Year of the Mad King by Antony Sher1972. My first proper job as an actor was at the Liverpool Everyman, and my first show there was King Lear, directed by the company’s great Artistic Director, Alan Dossor – though by Everyman standards it was a very conventional production. An Australian actor, Brian Young, was too young for Lear, Jonathan Pryce was electric as Edgar, and I was the Fool. Inspired entirely by Michael Williams’ performance, I tried to make the character both funny and tragic. He became a scruffy little figure in a huge overcoat, with a slight underbite which gave an unintentionally goonish sound to anything he said. He was being laughed at, as much as with. This suited the cruelty of the play.

1982. When I began my career with the RSC, it was again playing the Fool in King Lear. Adrian Noble directed a brilliant, anarchic production, and Michael Gambon was the best Lear I’ve ever seen. The Fool didn’t just have an underbite now, he was disabled, hobbling about on inward-twisted feet.
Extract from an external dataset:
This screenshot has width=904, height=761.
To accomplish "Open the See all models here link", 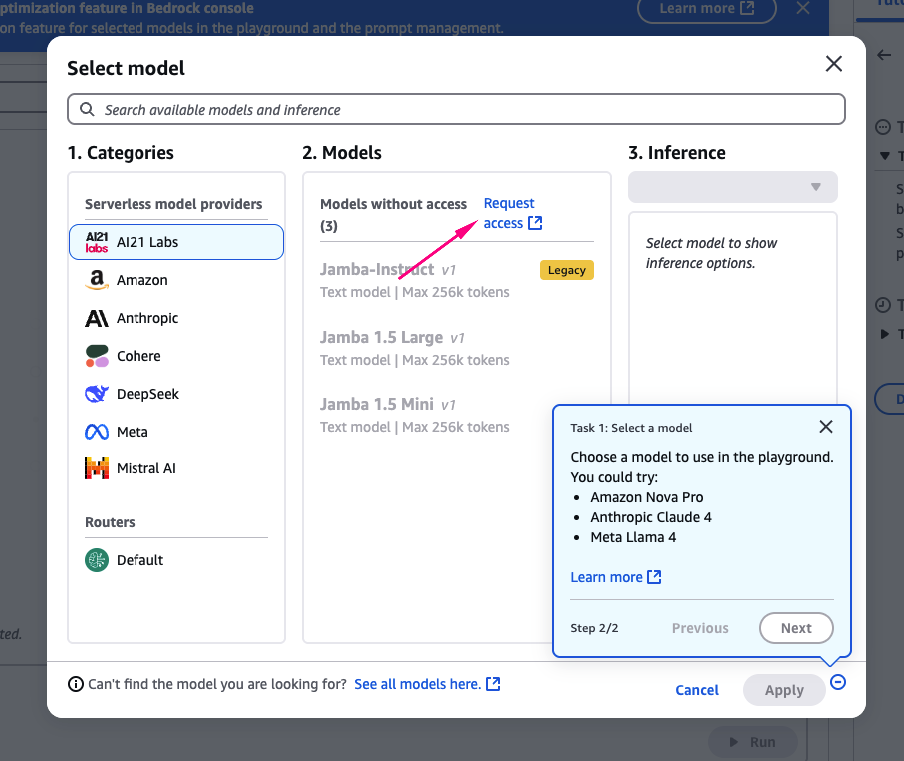I will 427,684.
But he also had a red nose, a white-painted face, a battered bowler hat, and carried a miniature violin which he couldn’t play. He and Lear did little routines together – a ventriloquist act, a front-cloth act – and later, still together, they were plunged into the chaos of the storm. It ended with Lear accidentally stabbing the Fool to death in the mock-trial scene. (Hence explaining the Fool’s mysterious disappearance from the play.)

Today, sitting in my study, I put aside the A4 text from the RSC Literary Department. That only has the dialogue, but to fully understand the play, I’ll need help from the editor’s notes in one of the published editions. I look at my script from the 1982 production. We didn’t get issued with A4 typed-up scripts then, and mine was the old Arden edition, with a beautiful portrait of Lear in his crown of flowers on the cover (done by the artist Graham Arnold, a member of the Brotherhood of Ruralists). I open it. No good. It’s full of my sketches – of Adrian, Gambon, the rest of the cast, and my efforts to work out what the Fool might look like – and there are scribbled notes, and my lines are underlined in red. All this would be distracting. (Illustrated below left: sketch for the Fool, 1982)

Year of the Mad King by Antony SherI pick up another edition, the RSC’s own, edited by Jonathan Bate and Eric Rasmussen. I start to read the Introduction. It quotes Charles Lamb:

"The Lear of Shakespeare cannot be acted. The contemptible machinery by which they mimic the storm… is not more inadequate to represent the horrors of the real elements, than any actor can be to represent Lear."

I lower the book, sighing.

Well, nobody said this was going to be easy. After all, Lear is known as the Everest of Acting.

I’m always surprised that people think that the creation of a character happens in rehearsals, and that rehearsals happen a few weeks before the show opens. Not so. Impossible, in fact, with Shakespeare’s major roles. The RSC may regard the beginning of King Lear rehearsals as 20 June next year, but for me the beginning of rehearsals was today.